Contemporary cosmetic surgery: the potential risks and relevance for practice
Version of Record online: 15 OCT 2010
© 2010 Blackwell Publishing Ltd
Journal of Clinical Nursing
Volume 20, Issue 13-14, pages 1801–1809, July 2011
How to Cite
Gilmartin, J. (2011), Contemporary cosmetic surgery: the potential risks and relevance for practice. Journal of Clinical Nursing, 20: 1801–1809. doi: 10.1111/j.1365-2702.2010.03527.x
- Issue online: 12 JUN 2011
- Version of Record online: 15 OCT 2010
- Accepted for publication: 2 February 2010
- cosmetic surgery;
- medicalisation risks;
- patient autonomy and relational autonomy;
- regulation risks
Aims and objectives. To examine and critique the risks of cosmetic surgery and consider implications for practice.

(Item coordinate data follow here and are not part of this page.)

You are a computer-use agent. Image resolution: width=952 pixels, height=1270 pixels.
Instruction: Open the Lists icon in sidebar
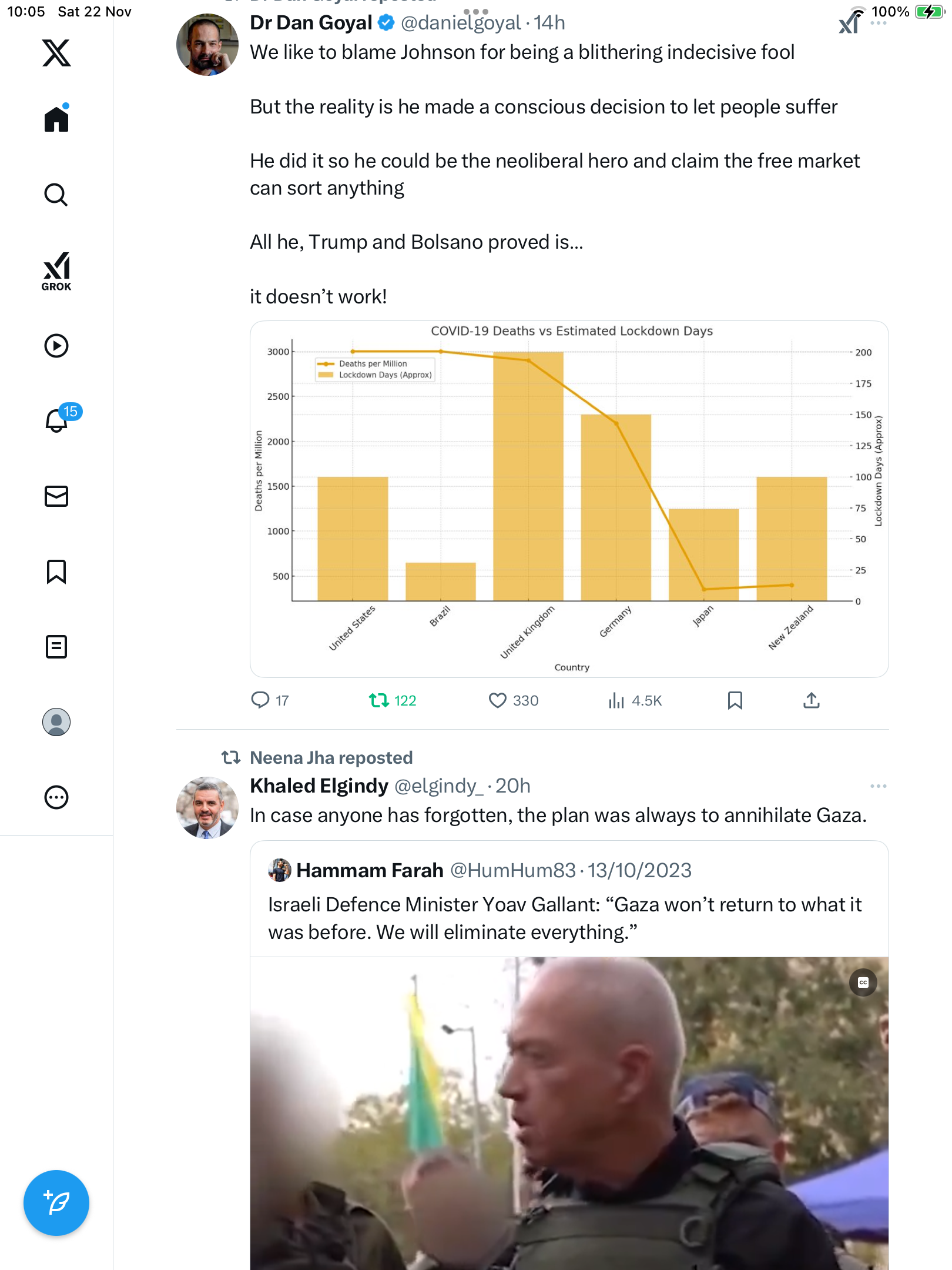(56, 647)
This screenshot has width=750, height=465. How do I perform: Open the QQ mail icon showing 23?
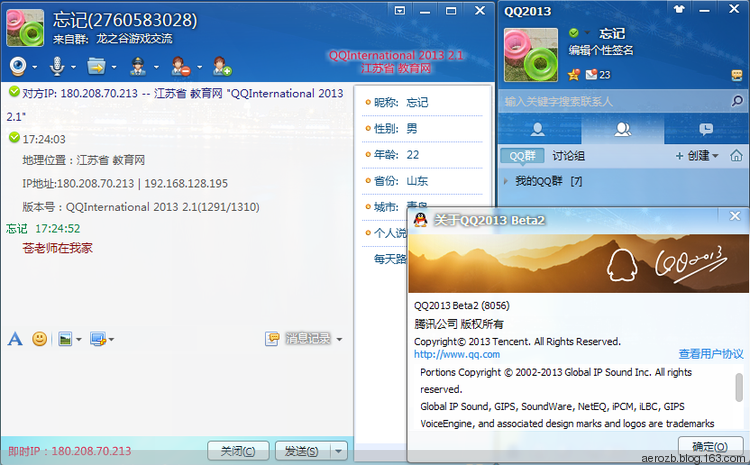pos(591,75)
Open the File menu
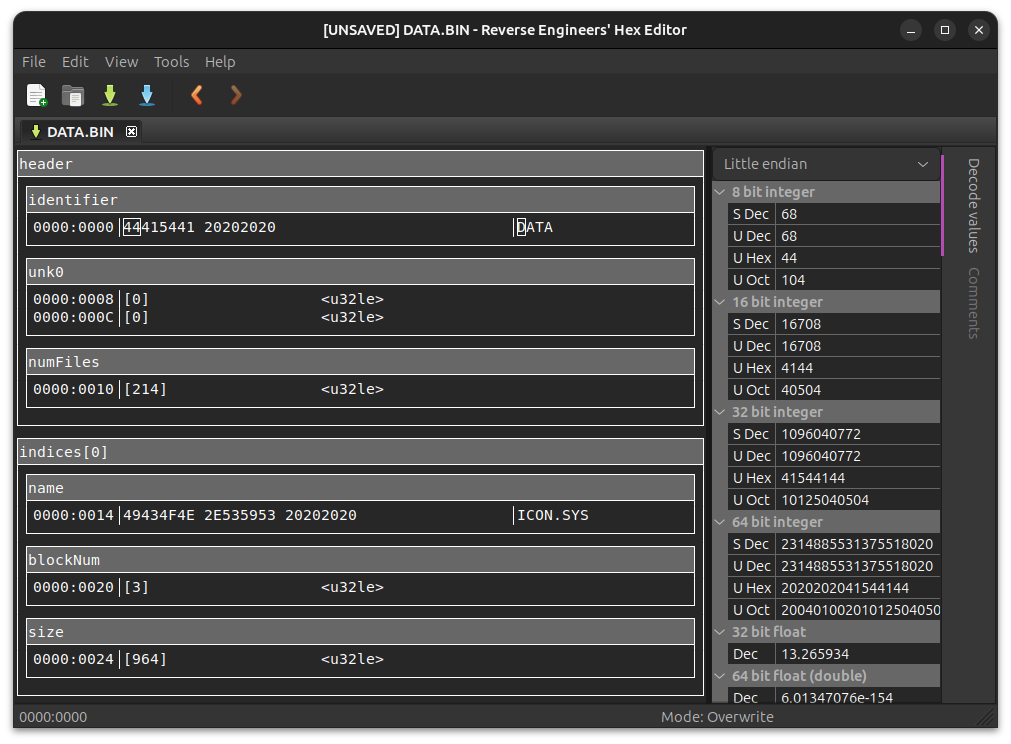Image resolution: width=1011 pixels, height=744 pixels. pos(34,62)
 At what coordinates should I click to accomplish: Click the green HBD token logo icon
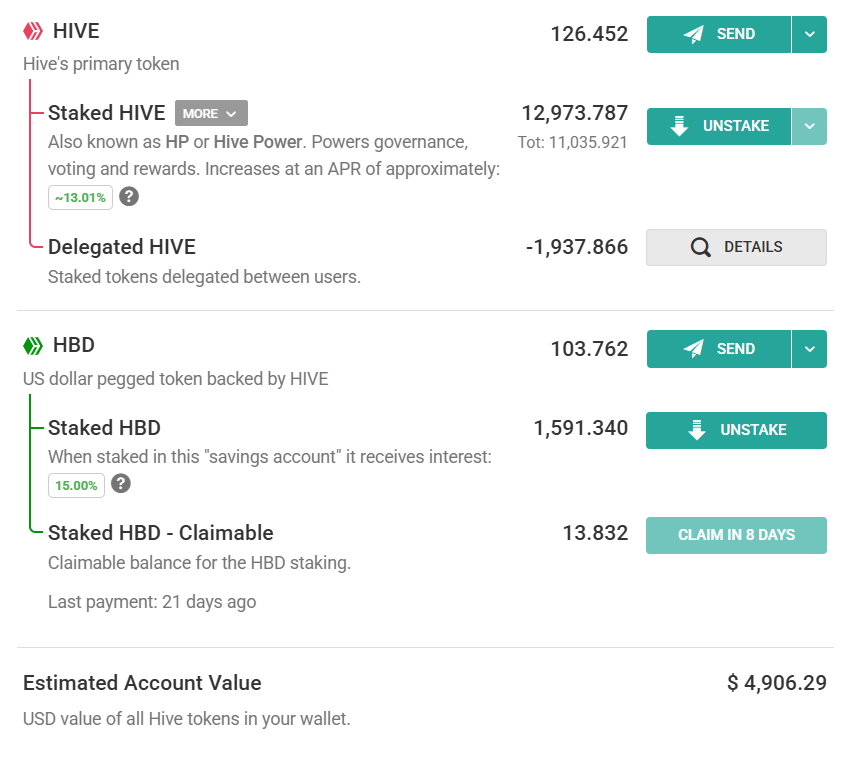pyautogui.click(x=33, y=346)
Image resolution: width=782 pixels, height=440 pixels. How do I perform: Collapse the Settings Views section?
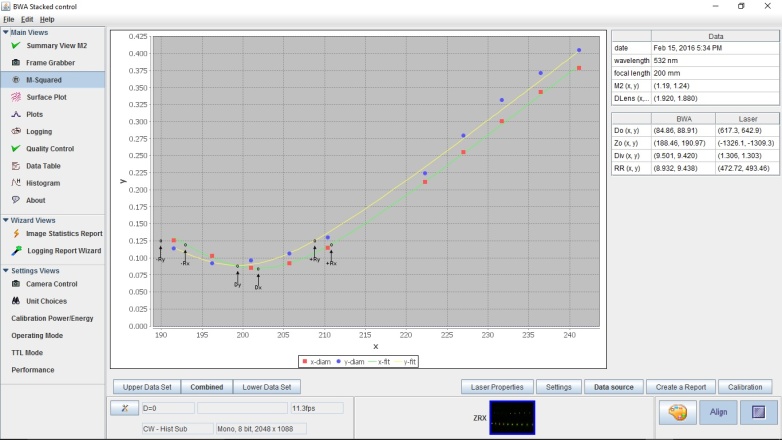[x=6, y=270]
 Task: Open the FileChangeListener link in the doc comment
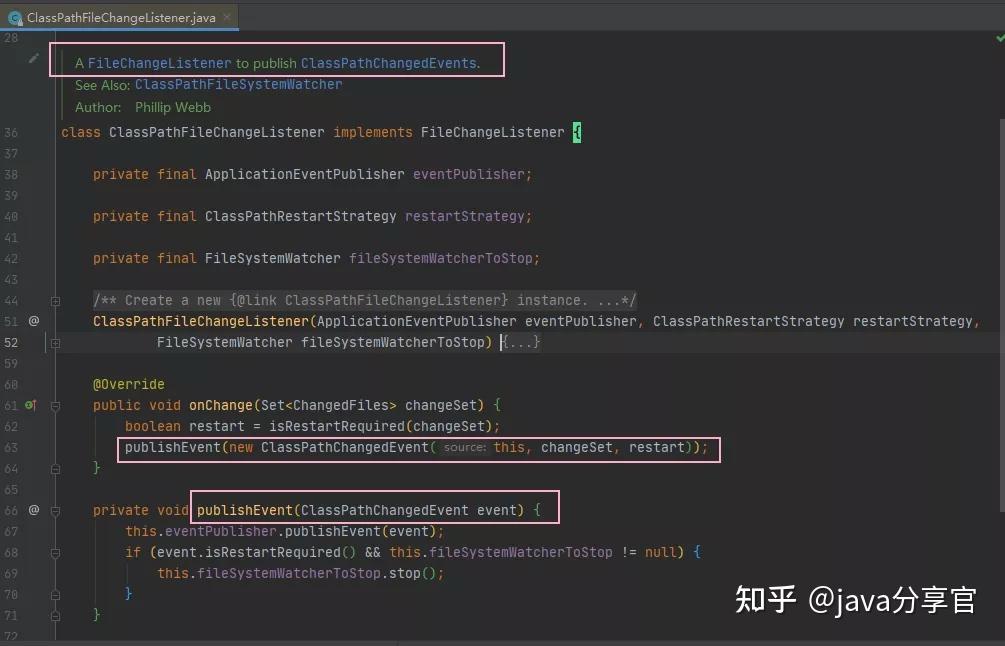[x=159, y=63]
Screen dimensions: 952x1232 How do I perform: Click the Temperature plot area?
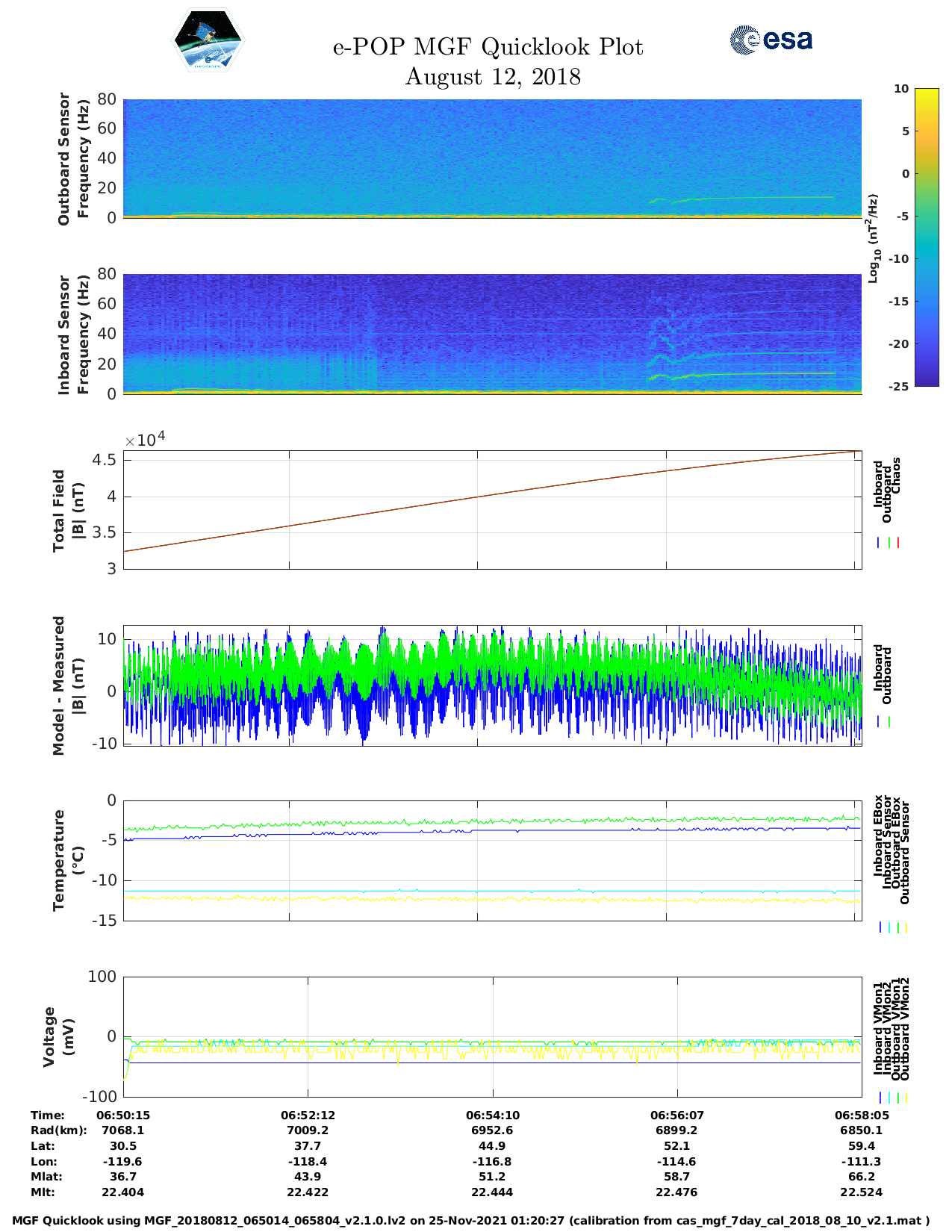(x=492, y=860)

Background. Cosmetic surgery is a growing industry with a significant global phenomenon. Feminists have been critical of aesthetic surgery practice, offering a range of representations in regard to ‘identity’, ‘normality’, ‘cultural and social pressures’, ‘agency’ and ‘self-enhancement’. Discourses around minimising risk information acknowledge deficits in not supplying patients with full risk information. The results are usually devastating and lead to serious health complications that incisively diminish well-being for patients and increase health costs.
Design. Critical review.
Method. This paper represents a critical review of risks associated with cosmetic surgery. A Cumulative Index to Nursing and Allied Health Literature (CINAHL), Medical Literature Analysis and Retrieval System online (Medline) and British Nursing Index (BNI) search with relevant key words were undertaken and selected exemplary articles and research describing and/or evaluating cosmetic surgery risk. Only papers in the English language from 1982–2009 were reviewed. The papers examined were mainly empirical studies; some opinion papers, policy documents, textbooks and websites were examined too.
Conclusion. The literature revealed that several factors influence consumer risks including regulation vagaries, medicalisation processes, fear of ageing discrimination, wanting to avoid ethnic prejudice and media pressure. Government strategies in the United Kingdom (UK) have attempted to improve clinical standards; however, little attempt has been made globally to raise institutional and professional awareness of the huge impact of cultural and social pressures on consumers.
Relevance to clinical practice. Avoiding shattering complications by improving the provision of risk information for patients is a worthwhile goal. Therefore, health professionals need to consider consumer rights and autonomy more carefully, facilitate rigorous screening and develop knowledge in regard to relational autonomy and alternative interventions.